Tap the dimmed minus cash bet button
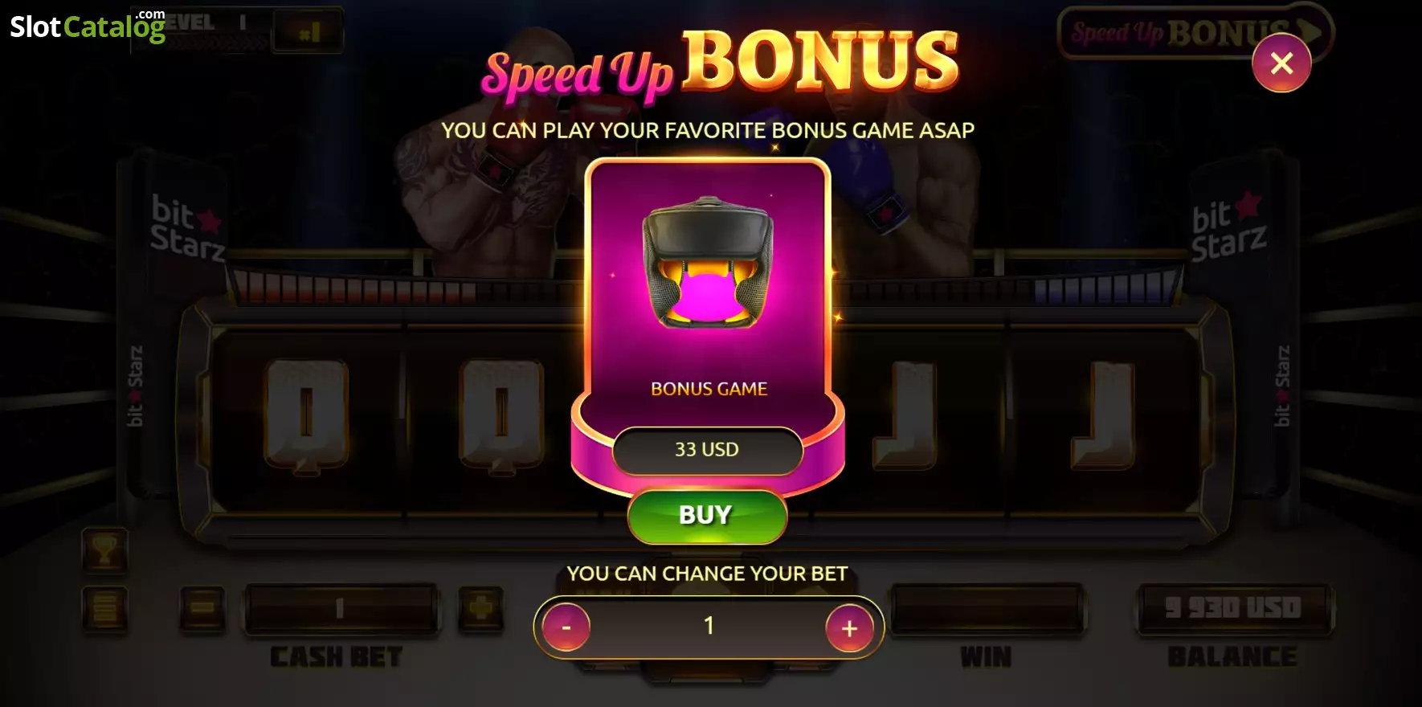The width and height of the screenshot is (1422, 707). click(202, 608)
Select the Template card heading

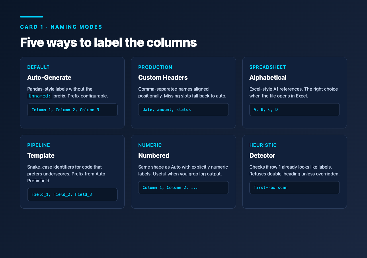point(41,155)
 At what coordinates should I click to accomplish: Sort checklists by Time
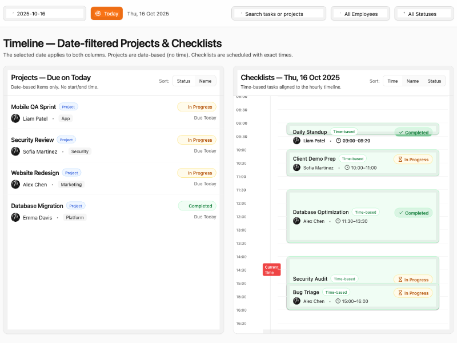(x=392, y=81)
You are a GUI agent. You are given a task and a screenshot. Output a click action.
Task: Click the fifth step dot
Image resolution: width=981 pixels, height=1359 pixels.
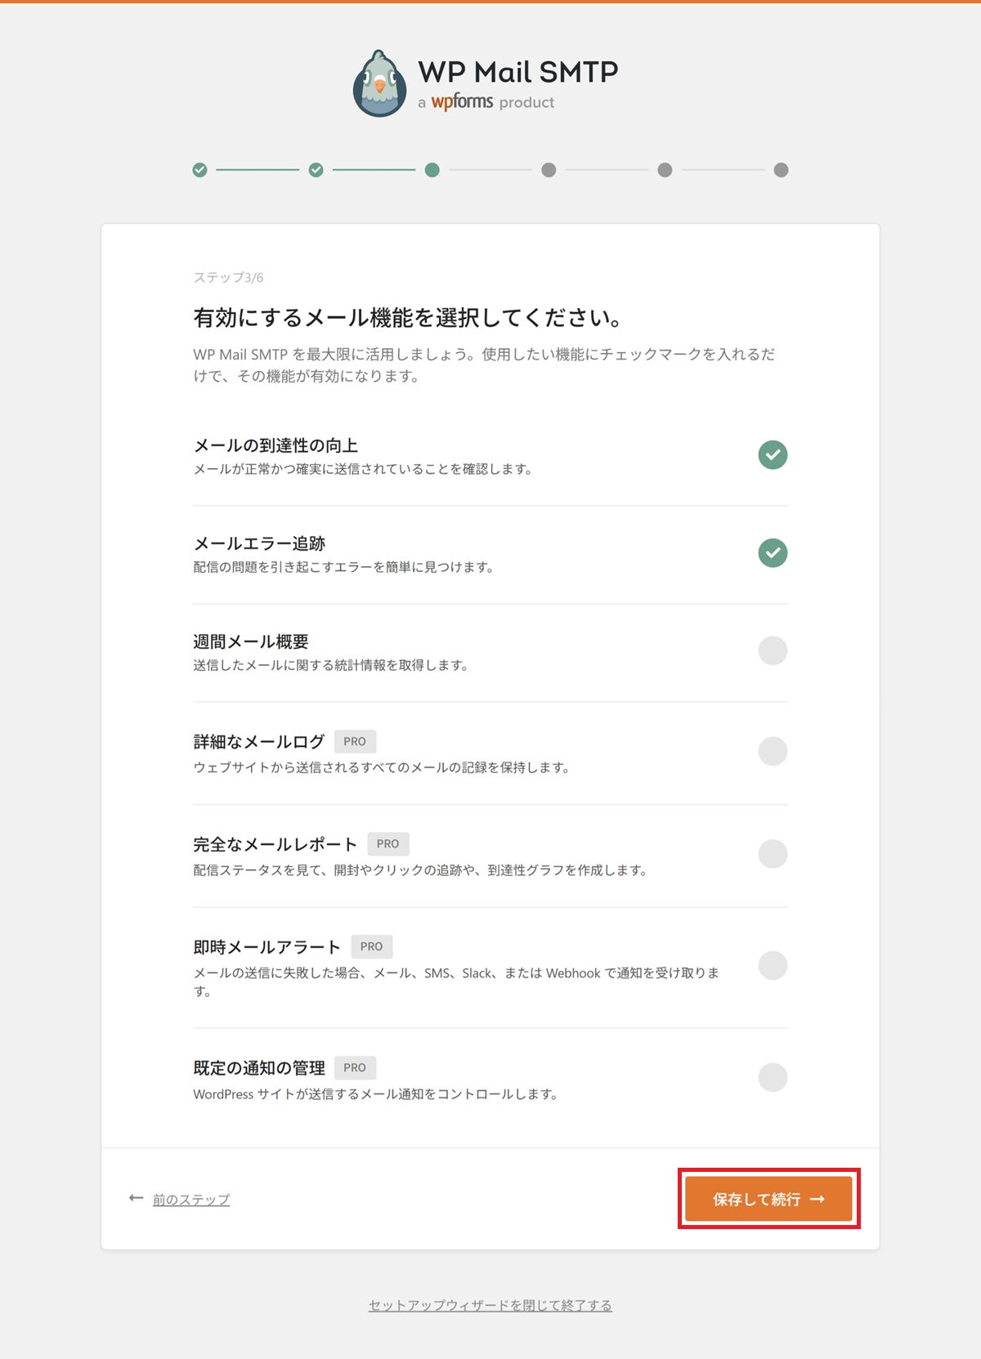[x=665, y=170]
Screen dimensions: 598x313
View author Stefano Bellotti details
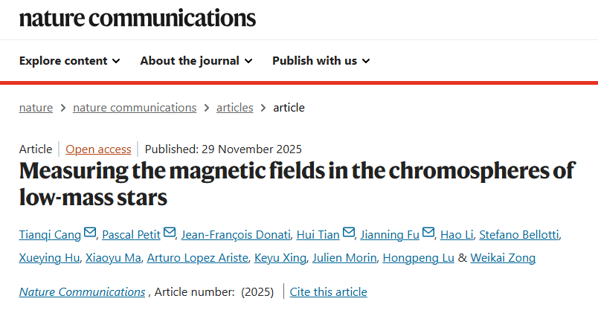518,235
-=-=-
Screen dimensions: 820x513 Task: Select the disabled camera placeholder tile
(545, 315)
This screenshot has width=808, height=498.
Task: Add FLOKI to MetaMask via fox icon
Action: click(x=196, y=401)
-=-=-
● Your instructions
Having found the line with "Tap the dimmed minus cash bet button" and the line with "Task: Click the fifth step dot" in the material above, write out exactly those two and every line between, leaving the pictures out.

● Finished exercise
Tap the dimmed minus cash bet button
The width and height of the screenshot is (1422, 707). click(202, 608)
Select the Template card heading

point(41,155)
 At what coordinates should I click to accomplish: Sort checklists by Time
(x=392, y=81)
You are a GUI agent. You are given a task and a screenshot. Output a click action.
Task: Click the fifth step dot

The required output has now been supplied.